1958: In the December issue of The Freeman, Leonard Read’s essay, “I, Pencil” appears in print for the first time.

1961: FEE staffer F.A. “Baldy” Harper establishes the Institute for Humane Studies.

1983: Leonard Read dies, prompting an outpouring of condolences. President Ronald Reagan writes that Mr. Read was “a man whose dedication to our cherished principles of liberty burned brightly throughout his life. Our nation and her people have been vastly enriched by his devotion to the cause of freedom, and generations to come will look to Leonard Read for inspiration.”

1984: John Sparks becomes FEE’s 2nd president

1985: Robert Love becomes FEE’s 3rd president

1988: Bruce Evans becomes FEE’s 4th president

1992: Hans F. Sennholz becomes FEE’s 5th president

1996: Britain’s former Prime Minister Margaret Thatcher is the guest of honor and keynote speaker at FEE’s 50th-anniversary banquet at the Waldorf-Astoria Hotel in New York City.

1997: Donald Boudreaux becomes FEE’s 6th president

2001: Mark Skousen becomes FEE’s 7th president

2003: Richard Ebeling becomes FEE’s 8th president

2008: Lawrence W. Reed becomes FEE’s 9th president

2012: FEE’s new strategic plan refocuses the organization’s educational demographic and commits the organization to adopting state-of-the-art technology and marketing methods to dramatically expand outreach.
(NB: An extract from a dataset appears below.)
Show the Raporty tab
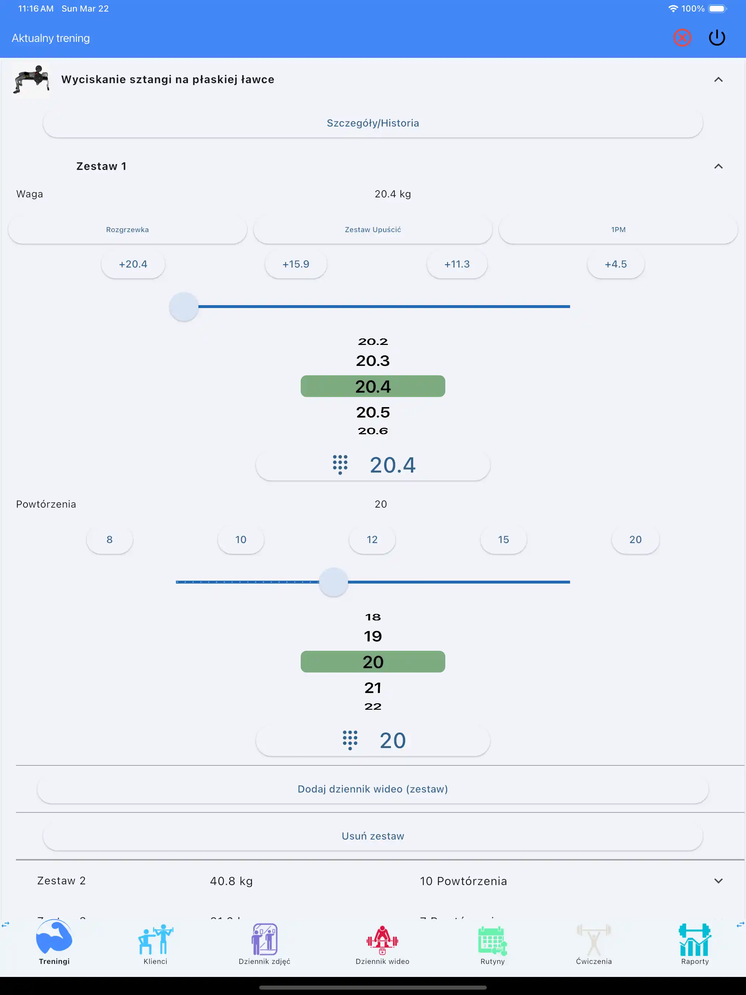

2014: FEE completes its move from its ancestral headquarters in Irvington-on-Hudson, New York, to a modern office space in Atlanta, Georgia. The move substantially reduces operating and future maintenance costs, makes FEE more accessible to the world (and vice versa), and exemplifies “the new FEE” — a revitalized institution committed to making ideas of liberty credible and exciting to new generations of young people.

2015: FEE inaugurates online courses, with nearly 20,000 downloads in the first year. FEE’s classroom workshop, “Economics in One Day,” is translated into German, Greek, Polish, Portuguese, Sinhalese, and Spanish.

2016: FEE.org readership reaches 50,000 readers per day, exceeding the monthly circulation of The Freeman magazine at its height in the 1970s. The online FEE Community is founded.

2017: FEE becomes a top-performing website for economic freedom in the world. In May 2017, to the web site break the two million page view mark on a monthly basis. The first FEEcon, an annual event for freedom lovers the world over, takes place in Atlanta, Georgia.